# TASK
In your answer, give each entry again exactly as it appears.

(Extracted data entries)
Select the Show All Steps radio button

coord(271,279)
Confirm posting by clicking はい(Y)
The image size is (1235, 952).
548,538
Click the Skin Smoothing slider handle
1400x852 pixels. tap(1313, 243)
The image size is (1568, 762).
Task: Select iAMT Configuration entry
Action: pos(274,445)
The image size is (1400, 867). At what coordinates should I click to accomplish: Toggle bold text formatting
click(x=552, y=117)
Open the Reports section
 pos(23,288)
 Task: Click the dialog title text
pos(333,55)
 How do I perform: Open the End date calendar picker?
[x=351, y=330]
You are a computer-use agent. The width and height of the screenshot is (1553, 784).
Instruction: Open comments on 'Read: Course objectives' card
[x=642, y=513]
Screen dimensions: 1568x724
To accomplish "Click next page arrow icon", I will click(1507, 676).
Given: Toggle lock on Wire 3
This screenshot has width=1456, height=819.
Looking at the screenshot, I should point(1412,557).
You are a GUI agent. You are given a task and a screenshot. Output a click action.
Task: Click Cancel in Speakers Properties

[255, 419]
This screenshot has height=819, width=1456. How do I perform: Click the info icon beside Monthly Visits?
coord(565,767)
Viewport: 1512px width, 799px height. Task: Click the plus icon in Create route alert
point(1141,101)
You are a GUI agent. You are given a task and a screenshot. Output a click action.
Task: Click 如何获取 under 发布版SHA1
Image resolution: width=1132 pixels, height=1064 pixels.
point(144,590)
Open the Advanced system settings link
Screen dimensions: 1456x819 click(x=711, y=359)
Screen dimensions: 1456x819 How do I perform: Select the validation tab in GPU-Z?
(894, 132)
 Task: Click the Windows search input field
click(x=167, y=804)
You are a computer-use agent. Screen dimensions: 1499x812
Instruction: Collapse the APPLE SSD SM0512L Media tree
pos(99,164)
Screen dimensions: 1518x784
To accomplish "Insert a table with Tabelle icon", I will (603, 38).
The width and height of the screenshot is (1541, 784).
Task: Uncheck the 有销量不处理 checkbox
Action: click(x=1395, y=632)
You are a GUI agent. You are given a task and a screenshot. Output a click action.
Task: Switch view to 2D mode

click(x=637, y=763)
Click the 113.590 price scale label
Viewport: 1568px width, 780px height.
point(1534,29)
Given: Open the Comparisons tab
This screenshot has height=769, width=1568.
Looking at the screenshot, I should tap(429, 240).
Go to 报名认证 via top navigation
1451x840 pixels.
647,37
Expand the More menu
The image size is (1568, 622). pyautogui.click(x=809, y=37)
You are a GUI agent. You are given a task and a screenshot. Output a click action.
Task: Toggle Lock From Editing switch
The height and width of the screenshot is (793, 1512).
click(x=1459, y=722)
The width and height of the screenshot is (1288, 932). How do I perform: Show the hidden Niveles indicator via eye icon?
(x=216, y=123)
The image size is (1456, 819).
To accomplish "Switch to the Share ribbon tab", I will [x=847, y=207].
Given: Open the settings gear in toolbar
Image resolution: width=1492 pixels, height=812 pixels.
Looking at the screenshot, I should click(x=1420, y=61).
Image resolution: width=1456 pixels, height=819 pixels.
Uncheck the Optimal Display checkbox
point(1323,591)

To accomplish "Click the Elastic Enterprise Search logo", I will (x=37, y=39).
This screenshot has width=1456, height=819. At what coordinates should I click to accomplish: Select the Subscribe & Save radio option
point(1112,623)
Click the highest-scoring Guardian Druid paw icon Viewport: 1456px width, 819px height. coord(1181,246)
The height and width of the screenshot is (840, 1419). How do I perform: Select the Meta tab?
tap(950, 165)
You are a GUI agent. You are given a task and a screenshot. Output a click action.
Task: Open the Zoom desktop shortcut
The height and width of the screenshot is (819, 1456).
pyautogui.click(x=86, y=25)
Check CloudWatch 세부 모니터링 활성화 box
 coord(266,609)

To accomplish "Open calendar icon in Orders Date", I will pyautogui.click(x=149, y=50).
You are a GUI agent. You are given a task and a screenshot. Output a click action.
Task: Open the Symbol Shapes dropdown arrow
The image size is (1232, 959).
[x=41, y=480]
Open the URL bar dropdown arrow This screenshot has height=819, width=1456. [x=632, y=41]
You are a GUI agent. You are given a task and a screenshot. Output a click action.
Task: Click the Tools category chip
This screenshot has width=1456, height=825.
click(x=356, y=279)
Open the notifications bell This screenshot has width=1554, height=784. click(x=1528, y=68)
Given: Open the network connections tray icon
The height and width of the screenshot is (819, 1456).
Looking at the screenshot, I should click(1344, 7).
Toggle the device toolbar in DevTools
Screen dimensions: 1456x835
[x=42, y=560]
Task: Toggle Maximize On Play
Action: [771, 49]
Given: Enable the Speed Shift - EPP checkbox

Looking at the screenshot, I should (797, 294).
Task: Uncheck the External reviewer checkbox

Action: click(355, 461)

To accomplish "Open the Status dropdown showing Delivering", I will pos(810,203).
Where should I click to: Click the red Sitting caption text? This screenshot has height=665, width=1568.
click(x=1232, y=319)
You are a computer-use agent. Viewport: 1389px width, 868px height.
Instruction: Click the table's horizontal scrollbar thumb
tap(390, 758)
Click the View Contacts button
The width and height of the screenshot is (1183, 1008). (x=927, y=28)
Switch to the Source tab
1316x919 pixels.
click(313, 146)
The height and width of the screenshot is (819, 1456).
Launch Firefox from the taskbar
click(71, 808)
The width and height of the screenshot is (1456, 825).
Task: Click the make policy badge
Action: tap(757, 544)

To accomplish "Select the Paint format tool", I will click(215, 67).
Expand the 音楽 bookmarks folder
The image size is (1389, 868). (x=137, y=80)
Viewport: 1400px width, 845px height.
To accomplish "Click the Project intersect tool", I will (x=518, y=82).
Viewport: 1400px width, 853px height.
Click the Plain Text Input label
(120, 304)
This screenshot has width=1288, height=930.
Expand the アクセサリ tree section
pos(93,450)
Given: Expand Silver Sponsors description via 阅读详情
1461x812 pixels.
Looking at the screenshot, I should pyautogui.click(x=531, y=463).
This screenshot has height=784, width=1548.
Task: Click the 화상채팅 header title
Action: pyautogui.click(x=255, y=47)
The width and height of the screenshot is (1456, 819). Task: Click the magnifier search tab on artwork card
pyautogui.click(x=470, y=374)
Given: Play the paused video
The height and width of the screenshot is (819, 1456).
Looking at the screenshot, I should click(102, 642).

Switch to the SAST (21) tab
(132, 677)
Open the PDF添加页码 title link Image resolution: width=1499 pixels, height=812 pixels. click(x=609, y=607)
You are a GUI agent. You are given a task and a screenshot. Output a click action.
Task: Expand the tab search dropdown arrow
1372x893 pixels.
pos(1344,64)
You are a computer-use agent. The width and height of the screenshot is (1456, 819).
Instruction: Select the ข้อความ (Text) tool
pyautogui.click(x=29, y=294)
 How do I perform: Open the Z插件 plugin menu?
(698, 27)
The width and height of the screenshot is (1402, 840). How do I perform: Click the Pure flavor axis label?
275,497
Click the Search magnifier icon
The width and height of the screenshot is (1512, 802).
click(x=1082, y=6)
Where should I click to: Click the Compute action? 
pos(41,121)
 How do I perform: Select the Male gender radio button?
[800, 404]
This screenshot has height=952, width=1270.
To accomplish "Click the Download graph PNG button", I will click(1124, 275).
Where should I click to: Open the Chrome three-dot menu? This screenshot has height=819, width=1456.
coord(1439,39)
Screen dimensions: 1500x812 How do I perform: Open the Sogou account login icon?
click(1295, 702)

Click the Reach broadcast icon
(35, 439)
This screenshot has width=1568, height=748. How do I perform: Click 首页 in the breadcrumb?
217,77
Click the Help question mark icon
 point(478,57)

# RESPONSE BOX
Select the Show All Steps radio button

coord(271,279)
Confirm posting by clicking はい(Y)
The image size is (1235, 952).
548,538
Click the Skin Smoothing slider handle
1400x852 pixels. tap(1313, 243)
The image size is (1568, 762).
Task: Select iAMT Configuration entry
Action: pos(274,445)
The image size is (1400, 867). At what coordinates should I click to accomplish: Toggle bold text formatting
click(x=552, y=117)
Open the Reports section
 pos(23,288)
 Task: Click the dialog title text
pos(333,55)
 How do I perform: Open the End date calendar picker?
[x=351, y=330]
You are a computer-use agent. The width and height of the screenshot is (1553, 784).
Instruction: Open comments on 'Read: Course objectives' card
[x=642, y=513]
Screen dimensions: 1568x724
To accomplish "Click next page arrow icon", I will click(1507, 676).
Given: Toggle lock on Wire 3
This screenshot has width=1456, height=819.
Looking at the screenshot, I should point(1412,557).
You are a GUI agent. You are given a task and a screenshot. Output a click action.
Task: Click Cancel in Speakers Properties

[255, 419]
This screenshot has height=819, width=1456. How do I perform: Click the info icon beside Monthly Visits?
coord(565,767)
Viewport: 1512px width, 799px height. Task: Click the plus icon in Create route alert
point(1141,101)
You are a GUI agent. You are given a task and a screenshot. Output a click action.
Task: Click 如何获取 under 发布版SHA1
Image resolution: width=1132 pixels, height=1064 pixels.
point(144,590)
Open the Advanced system settings link
Screen dimensions: 1456x819 click(x=711, y=359)
Screen dimensions: 1456x819 How do I perform: Select the validation tab in GPU-Z?
(894, 132)
 Task: Click the Windows search input field
click(x=167, y=804)
You are a computer-use agent. Screen dimensions: 1499x812
Instruction: Collapse the APPLE SSD SM0512L Media tree
pos(99,164)
Screen dimensions: 1518x784
To accomplish "Insert a table with Tabelle icon", I will (603, 38).
The width and height of the screenshot is (1541, 784).
Task: Uncheck the 有销量不处理 checkbox
Action: click(x=1395, y=632)
You are a GUI agent. You are given a task and a screenshot. Output a click action.
Task: Switch view to 2D mode

click(x=637, y=763)
Click the 113.590 price scale label
Viewport: 1568px width, 780px height.
point(1534,29)
Given: Open the Comparisons tab
This screenshot has height=769, width=1568.
Looking at the screenshot, I should tap(429, 240).
Go to 报名认证 via top navigation
1451x840 pixels.
647,37
Expand the More menu
The image size is (1568, 622). pyautogui.click(x=809, y=37)
You are a GUI agent. You are given a task and a screenshot. Output a click action.
Task: Toggle Lock From Editing switch
The height and width of the screenshot is (793, 1512).
click(x=1459, y=722)
The width and height of the screenshot is (1288, 932). How do I perform: Show the hidden Niveles indicator via eye icon?
(x=216, y=123)
The image size is (1456, 819).
To accomplish "Switch to the Share ribbon tab", I will [x=847, y=207].
Given: Open the settings gear in toolbar
Image resolution: width=1492 pixels, height=812 pixels.
Looking at the screenshot, I should click(x=1420, y=61).
Image resolution: width=1456 pixels, height=819 pixels.
Uncheck the Optimal Display checkbox
point(1323,591)

To accomplish "Click the Elastic Enterprise Search logo", I will (x=37, y=39).
This screenshot has width=1456, height=819. At what coordinates should I click to accomplish: Select the Subscribe & Save radio option
point(1112,623)
Click the highest-scoring Guardian Druid paw icon Viewport: 1456px width, 819px height. coord(1181,246)
The height and width of the screenshot is (840, 1419). How do I perform: Select the Meta tab?
tap(950, 165)
You are a GUI agent. You are given a task and a screenshot. Output a click action.
Task: Open the Zoom desktop shortcut
The height and width of the screenshot is (819, 1456).
pyautogui.click(x=86, y=25)
Check CloudWatch 세부 모니터링 활성화 box
 coord(266,609)

To accomplish "Open calendar icon in Orders Date", I will pyautogui.click(x=149, y=50).
You are a GUI agent. You are given a task and a screenshot. Output a click action.
Task: Open the Symbol Shapes dropdown arrow
The image size is (1232, 959).
[x=41, y=480]
Open the URL bar dropdown arrow This screenshot has height=819, width=1456. [x=632, y=41]
You are a GUI agent. You are given a task and a screenshot. Output a click action.
Task: Click the Tools category chip
This screenshot has width=1456, height=825.
click(x=356, y=279)
Open the notifications bell This screenshot has width=1554, height=784. click(x=1528, y=68)
Given: Open the network connections tray icon
The height and width of the screenshot is (819, 1456).
Looking at the screenshot, I should click(1344, 7).
Toggle the device toolbar in DevTools
Screen dimensions: 1456x835
[x=42, y=560]
Task: Toggle Maximize On Play
Action: [771, 49]
Given: Enable the Speed Shift - EPP checkbox

Looking at the screenshot, I should (797, 294).
Task: Uncheck the External reviewer checkbox

Action: click(355, 461)

To accomplish "Open the Status dropdown showing Delivering", I will pos(810,203).
Where should I click to: Click the red Sitting caption text? This screenshot has height=665, width=1568.
click(x=1232, y=319)
You are a computer-use agent. Viewport: 1389px width, 868px height.
Instruction: Click the table's horizontal scrollbar thumb
tap(390, 758)
Click the View Contacts button
The width and height of the screenshot is (1183, 1008). (x=927, y=28)
Switch to the Source tab
1316x919 pixels.
click(313, 146)
The height and width of the screenshot is (819, 1456).
Launch Firefox from the taskbar
click(71, 808)
The width and height of the screenshot is (1456, 825).
Task: Click the make policy badge
Action: tap(757, 544)

To accomplish "Select the Paint format tool", I will click(215, 67).
Expand the 音楽 bookmarks folder
The image size is (1389, 868). (x=137, y=80)
Viewport: 1400px width, 845px height.
To accomplish "Click the Project intersect tool", I will (x=518, y=82).
Viewport: 1400px width, 853px height.
Click the Plain Text Input label
(120, 304)
This screenshot has width=1288, height=930.
Expand the アクセサリ tree section
pos(93,450)
Given: Expand Silver Sponsors description via 阅读详情
1461x812 pixels.
Looking at the screenshot, I should pyautogui.click(x=531, y=463).
This screenshot has height=784, width=1548.
Task: Click the 화상채팅 header title
Action: pyautogui.click(x=255, y=47)
The width and height of the screenshot is (1456, 819). Task: Click the magnifier search tab on artwork card
pyautogui.click(x=470, y=374)
Given: Play the paused video
The height and width of the screenshot is (819, 1456).
Looking at the screenshot, I should click(102, 642).

Switch to the SAST (21) tab
(132, 677)
Open the PDF添加页码 title link Image resolution: width=1499 pixels, height=812 pixels. click(x=609, y=607)
You are a GUI agent. You are given a task and a screenshot. Output a click action.
Task: Expand the tab search dropdown arrow
1372x893 pixels.
pos(1344,64)
You are a computer-use agent. The width and height of the screenshot is (1456, 819).
Instruction: Select the ข้อความ (Text) tool
pyautogui.click(x=29, y=294)
 How do I perform: Open the Z插件 plugin menu?
(698, 27)
The width and height of the screenshot is (1402, 840). How do I perform: Click the Pure flavor axis label?
275,497
Click the Search magnifier icon
The width and height of the screenshot is (1512, 802).
click(x=1082, y=6)
Where should I click to: Click the Compute action? 
pos(41,121)
 How do I perform: Select the Male gender radio button?
[800, 404]
This screenshot has height=952, width=1270.
To accomplish "Click the Download graph PNG button", I will click(1124, 275).
Where should I click to: Open the Chrome three-dot menu? This screenshot has height=819, width=1456.
coord(1439,39)
Screen dimensions: 1500x812 How do I perform: Open the Sogou account login icon?
click(1295, 702)

Click the Reach broadcast icon
(35, 439)
This screenshot has width=1568, height=748. How do I perform: Click 首页 in the breadcrumb?
217,77
Click the Help question mark icon
 point(478,57)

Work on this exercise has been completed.